The point here is to illuminate how ethnographers become a part of a story, as catalysts for animist events through the negative effects of, for instance, breaching taboos, or the more productive but still complicated promise of a revitalisation or validation of local ideas. Such a careful and humanistic reading of both sides of such an encounter recalls Nils Bubandt's The Empty Seashell (2014), which, in nearby eastern Indonesia, describes how Christian conversion does not ease the fears of witchcraft (as missionaries often promise it will), but presents new ontological concerns, inflaming doubt in ways wholly unpredicted, and, indeed, unnoticed by agents of conversion.

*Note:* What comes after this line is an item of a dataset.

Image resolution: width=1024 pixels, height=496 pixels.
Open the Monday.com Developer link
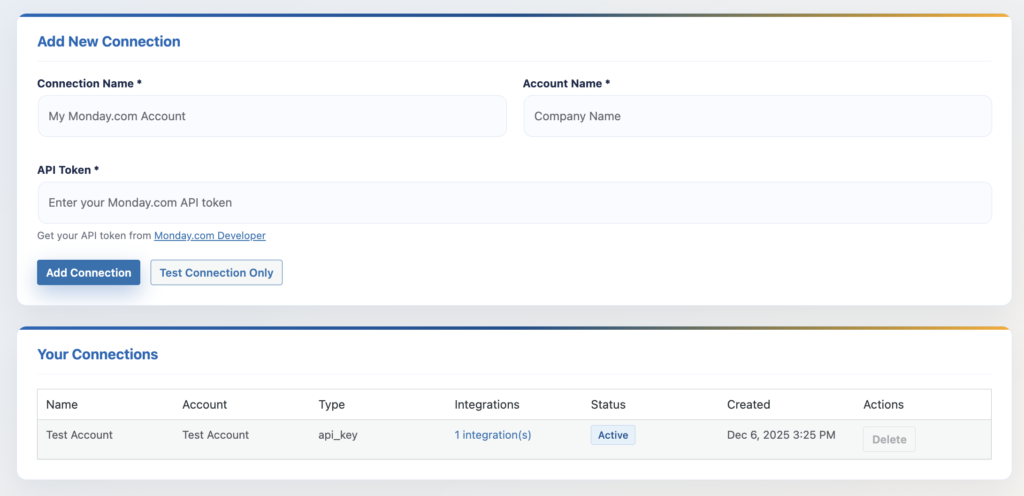point(210,236)
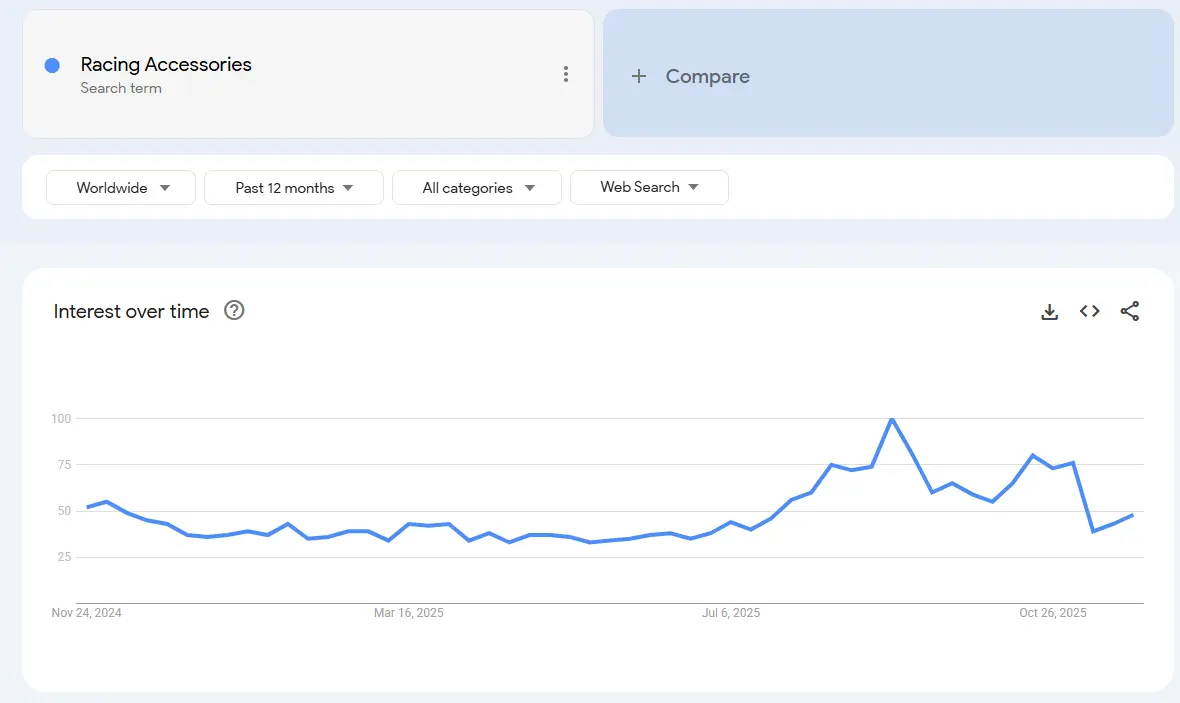Click the plus icon in Compare box

pos(639,76)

Shepherd's careful reading is further helped by his writing style; in a lively and often comic manner, he interjects to suggest likely misunderstandings or omissions between the lines, constantly reminding us of the profound humanness of both the colonial subjects as well as their agents, and the limits of supposed-to-be totalising thought, especially in the too-neatly packaged written works that emerge from ethnography.

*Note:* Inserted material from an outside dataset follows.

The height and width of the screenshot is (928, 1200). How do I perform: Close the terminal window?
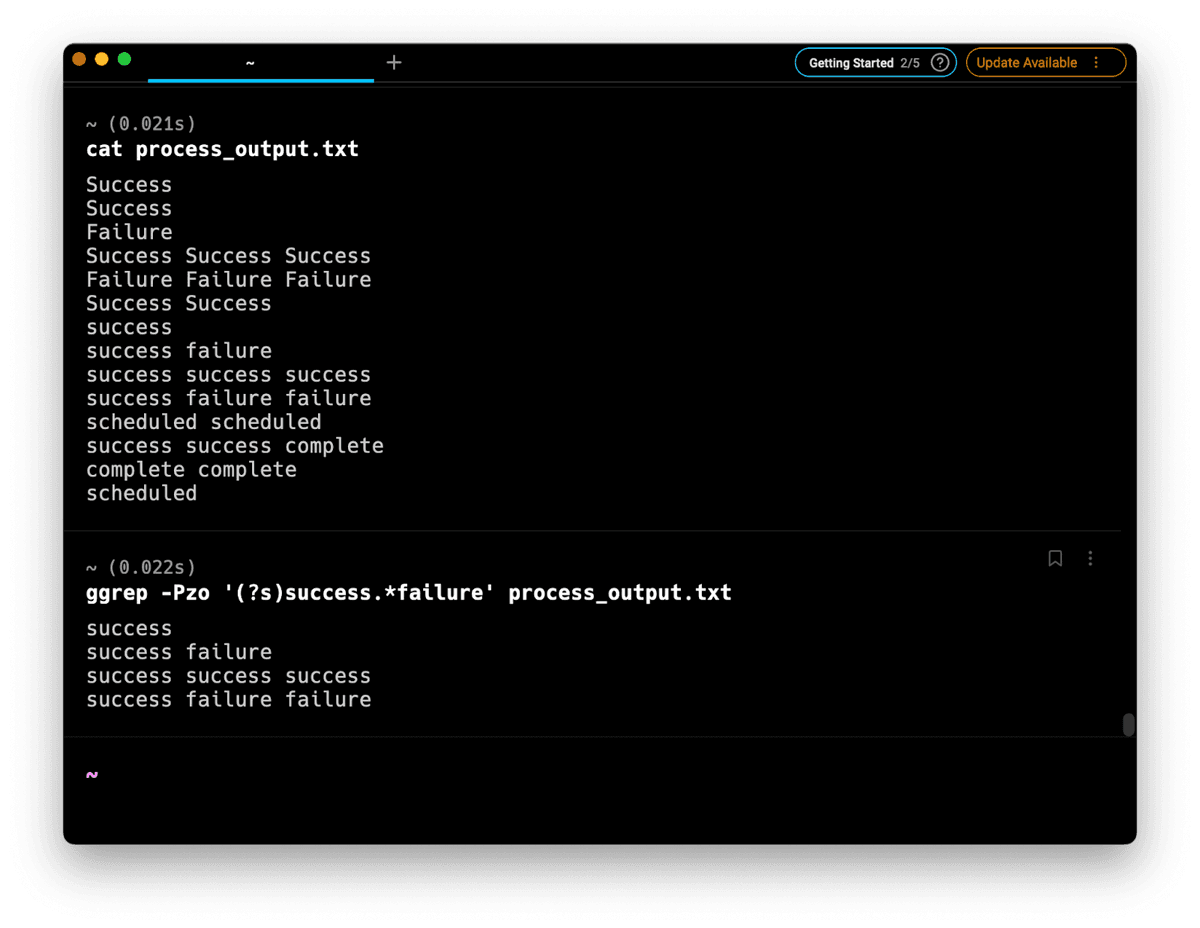click(x=79, y=59)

Haunted Houses also recalls the work of Marisol de la Cadena in understanding the ‘pluriverse’ of political actors in local politics, where colonial (national, in De la Cadena's case) officials, local leaders, and spirits themselves each act, though the nature of their influence (or, indeed, their actual presence) may not be accepted by all involved. We have here a play of symbols where the meaning and implications of each are not commonly held or fixed, but which impact how future encounters will subsequently be understood. Indeed, Shepherd, pulling from ethnographic work by Judith Bovensiepen, points out how decades of conscious mimicry of animist forms of power on the part of colonial officials paved the way for later anthropologists’ misapprehensions in the communities in which they worked—Portuguese officials had already established the lulik nature of foreign officials, and thus ethnographers presented local groups with yet more foreigners, who acted in radically different ways (and thus presented different dangers).

In so doing, Shepherd complicates notions of ethnographic authority, colonial power, and indigenous knowledge—none of these are absolute. In reading Haunted Houses, I am reminded of those same encounters through which I was ‘incorporated’ into a community: an identification with an old woman's son, dead by suicide; an affirmation of close friendship (siao) with a fisherman; a religious pledge to be a friend to another man's son when I returned to the capital; an affiliation with a political NGO; and, to echo Traube here, multiple offers of marriage (often extended by older relatives regarding women I had never met). Each of these, too, do not come from an abstracted ‘community’, but from individuals seeking their own connection and understanding with and of the ethnographer. But what are the histories and implications of such bonds? Shepherd addresses these questions and more by drawing not only upon the situations he presents, but also with a deep knowledge of debates within anthropological theory and an eye towards what a historical perspective can provide.

Shepherd's book, then, has value on multiple levels, and I enthusiastically recommend it to anyone interested in histories of ethnography, animism, or reflexive or ontological anthropology. It brings history into relevance for anthropology, and anthropology into relevance for historical research. Additionally, it is eminently readable, and each chapter can productively be used on its own in an undergraduate setting (to do so, of course, would be to miss his structuring insights, which would be a shame). Overall, the book is a sensitive and lively reading of history against the grain, of understanding the multiple ways that people seek to understand the role of the other, the unknown, the possible, and the unseen.